** START Extract provided **
Read in:
English

expand: level-by-level TOC navigation

expand is an MCP tool that walks a note's table of contents one level at a time (progressive disclosure). An agent descends the section tree from the top and reads only the leaf it needs — without loading the full note or its entire flat table of contents.

Why it matters: this is token economy in practice. Reading one section instead of a full note is orders of magnitude cheaper (a reproducible benchmark is at en/user/token-economy-bench), and the answer stays at the top of the context where model recall is strong, not buried in the long tail where it degrades. Background: Token Economy.

How it works

expand returns the direct children of one TOC node:

  • Omit toc_path (or pass []) — get the top-level sections.
  • Pass a node's toc_path — get its subsections.

Each child carries: title, level, path (the breadcrumb to pass on the next call), and has_children (whether it has further nesting). Descend until you reach a leaf (has_children: false), then read it via note_html(toc_path=[...]).

Arguments. One note identifier (pid, note_id, path, or href — taken from search results) plus an optional toc_path:

{ "name": "expand", "arguments": { "pid": 42, "toc_path": ["Goroutines"] } }

The response is a structured list of children plus a short text summary ("N subsection(s)" or "has no subsections (leaf)").

Workflow

1. search(query)
   → results with snippet, breadcrumb, and matches[].toc_path

2. expand(pid=N)                    # top-level TOC
   expand(pid=N, toc_path=[...])   # drill into the right branch
   → repeat, picking the child by meaning, until leaf

3. note_html(pid=N, toc_path=[...])
   → read only the needed section

A shorter path: if search already returned an exact matches[].toc_path, read the section directly via note_html(toc_path=...). Use expand when you want to survey the structure and navigate deeper without loading anything extra.

Previously, search returned a full flat toc for every note. Results are now slim: structure unfolds on demand via expand. You don't pay tokens for the whole table of contents — you take exactly the level you need.
** END Extract provided **
Parts of the exercise:
a: Using the expand tool documentation, answer the following:
(i) What four things does each child returned by expand carry?
(ii) Which call reads a leaf section once it is reached?
(iii) What did search previously return for every note?
b: Return the passage of the expand tool documentation starting with "expand: level-by-level TOC" and going on through "get its subsections.", copied word for word.
** START Data provided **
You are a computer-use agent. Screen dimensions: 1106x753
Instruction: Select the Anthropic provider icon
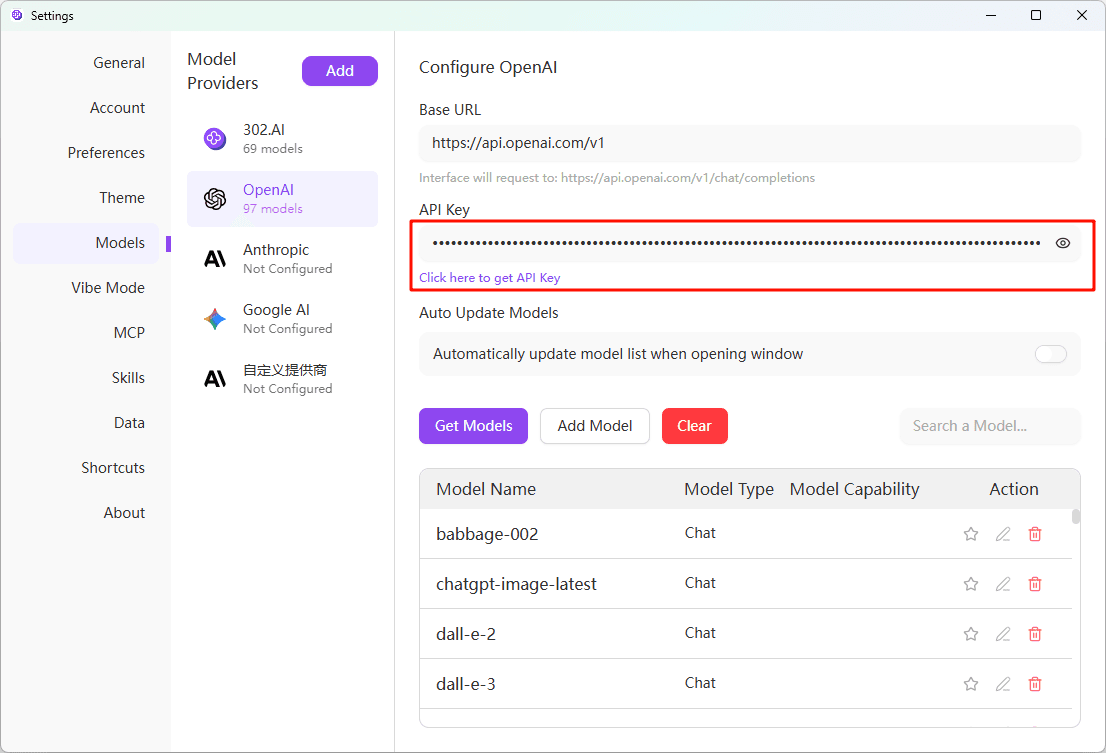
** END Data provided **
Solution list:
a:
(i) Title, level, path, and has_children.
(ii) note_html(toc_path=[...]).
(iii) A full flat toc.

b:
expand: level-by-level TOC navigation

expand is an MCP tool that walks a note's table of contents one level at a time (progressive disclosure). An agent descends the section tree from the top and reads only the leaf it needs — without loading the full note or its entire flat table of contents.

Why it matters: this is token economy in practice. Reading one section instead of a full note is orders of magnitude cheaper (a reproducible benchmark is at en/user/token-economy-bench), and the answer stays at the top of the context where model recall is strong, not buried in the long tail where it degrades. Background: Token Economy.

How it works

expand returns the direct children of one TOC node:

  • Omit toc_path (or pass []) — get the top-level sections.
  • Pass a node's toc_path — get its subsections.